I love creating characters. It’s one of my favorite aspects of writing. That’s one reason it’s so much fun to do a series of shorts, such as The Cities of Luna, where I get to come up with new characters all the time.
When humans settle on the moon, it will not be a homogeneous culture from just one region of Earth. There will be cities that are founded by different countries or partnerships, and more than one metropolis founded by multi-national corporations.
The moon will be a melting pot more culturally diverse than any area of Earth can ever be.
Whether I’m writing lunar shorts or something else, I always strive for the kind of diversity that reflects real life, and a positive, plausible extension of what real life will someday be like.
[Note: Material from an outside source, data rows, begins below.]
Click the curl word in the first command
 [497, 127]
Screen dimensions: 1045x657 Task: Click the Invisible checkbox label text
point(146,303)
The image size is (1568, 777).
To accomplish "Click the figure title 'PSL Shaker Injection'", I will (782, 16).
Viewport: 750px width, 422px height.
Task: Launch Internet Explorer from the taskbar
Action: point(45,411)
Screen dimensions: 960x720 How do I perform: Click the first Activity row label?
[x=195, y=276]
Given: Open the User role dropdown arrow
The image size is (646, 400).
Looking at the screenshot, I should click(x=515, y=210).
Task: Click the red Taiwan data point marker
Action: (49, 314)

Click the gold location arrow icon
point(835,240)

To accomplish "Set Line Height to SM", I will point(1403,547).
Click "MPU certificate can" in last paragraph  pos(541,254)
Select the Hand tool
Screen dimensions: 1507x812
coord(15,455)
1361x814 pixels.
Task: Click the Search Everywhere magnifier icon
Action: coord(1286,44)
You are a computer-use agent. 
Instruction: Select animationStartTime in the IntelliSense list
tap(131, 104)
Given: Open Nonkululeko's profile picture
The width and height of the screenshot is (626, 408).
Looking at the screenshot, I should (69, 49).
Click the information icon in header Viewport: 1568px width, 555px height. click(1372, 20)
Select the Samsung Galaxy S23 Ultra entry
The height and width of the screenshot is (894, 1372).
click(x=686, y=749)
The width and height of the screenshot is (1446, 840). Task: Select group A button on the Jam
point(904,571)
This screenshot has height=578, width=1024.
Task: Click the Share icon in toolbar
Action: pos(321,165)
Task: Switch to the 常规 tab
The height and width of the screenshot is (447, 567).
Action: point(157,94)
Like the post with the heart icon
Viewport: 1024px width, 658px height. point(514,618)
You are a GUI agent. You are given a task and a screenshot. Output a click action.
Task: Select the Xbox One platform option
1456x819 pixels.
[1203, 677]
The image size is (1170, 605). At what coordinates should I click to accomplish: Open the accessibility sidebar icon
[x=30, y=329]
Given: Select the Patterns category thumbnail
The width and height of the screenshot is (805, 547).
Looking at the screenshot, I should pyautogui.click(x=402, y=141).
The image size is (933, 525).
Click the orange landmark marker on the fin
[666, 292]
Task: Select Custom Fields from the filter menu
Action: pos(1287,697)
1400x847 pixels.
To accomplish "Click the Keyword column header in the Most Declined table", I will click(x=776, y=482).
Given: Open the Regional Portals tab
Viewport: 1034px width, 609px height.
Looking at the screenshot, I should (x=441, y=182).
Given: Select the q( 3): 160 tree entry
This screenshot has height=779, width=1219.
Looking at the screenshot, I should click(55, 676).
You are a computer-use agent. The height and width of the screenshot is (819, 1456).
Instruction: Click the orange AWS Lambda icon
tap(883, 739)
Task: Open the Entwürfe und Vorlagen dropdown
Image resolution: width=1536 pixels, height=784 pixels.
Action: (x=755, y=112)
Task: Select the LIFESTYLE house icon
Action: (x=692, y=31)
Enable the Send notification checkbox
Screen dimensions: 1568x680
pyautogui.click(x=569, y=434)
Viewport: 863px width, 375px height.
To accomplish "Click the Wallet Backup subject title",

In Steampunk, that’s more difficult because although my setting is an alternate timeline, it must still be based loosely on Queen Victoria’s empire.
Diversity is more than just genetic and regional heritage. One of my best sciencey-writerly friends is an Asian guy from Texas who lives in Australia. I’ve never heard him speak, so I have no idea what accent he has. Many of my characters, like this friend and I, are married folks with a couple of kids. Some of my characters are very young, while others, like Kellan and Moriel in Grands, are great-grandparents. Non-heterosexual people pop up randomly, and their sexual orientation is almost never a plot point. These attributes and others are a roll of the dice, as far as character creation is concerned.
Skin color is more difficult. I rarely describe my characters in detail, so pointing out what color a character’s skin is feels like I’m smacking the reader over the head with the two-by-four of racial diversity. Names are more fun. I can imply Jewish heritage if everyone in the family has a Jewish name. (Adding in a friendly visit by their rabbi, which happens in Schrodinger’s Cookies, and the point is hammered home.) However, names are something our parents choose for us, and don’t always reflect our nationality. My oldest daughter is adopted, and we have no idea why her birth parents chose a name that is more traditional in Hindu or Jewish cultures, as they are neither. I gave my younger daughter Welsh first and middle names even though, heritage wise, we aren’t at all Welsh. Her first name is from a Fleetwood Mac song and her middle name is from a book by Stephen Lawhead.
Recently, Robert Silverberg (Hugo and Nebula award-winning author of such contemporary classics as Nightwings and At Winter’s End) posed a question on facebook about utopias vs. dystopias. I prefer to write utopias, or at least a positive future, because that is what I want to see happen and I believe this is not only plausible, but highly likely if it is what we expect and strive for. There are a million great stories that can be told within the setting of a happy, prosperous society. I write diversity for the same reason. It is not only plausible, but desirable. We can envision this future, and then we can create it.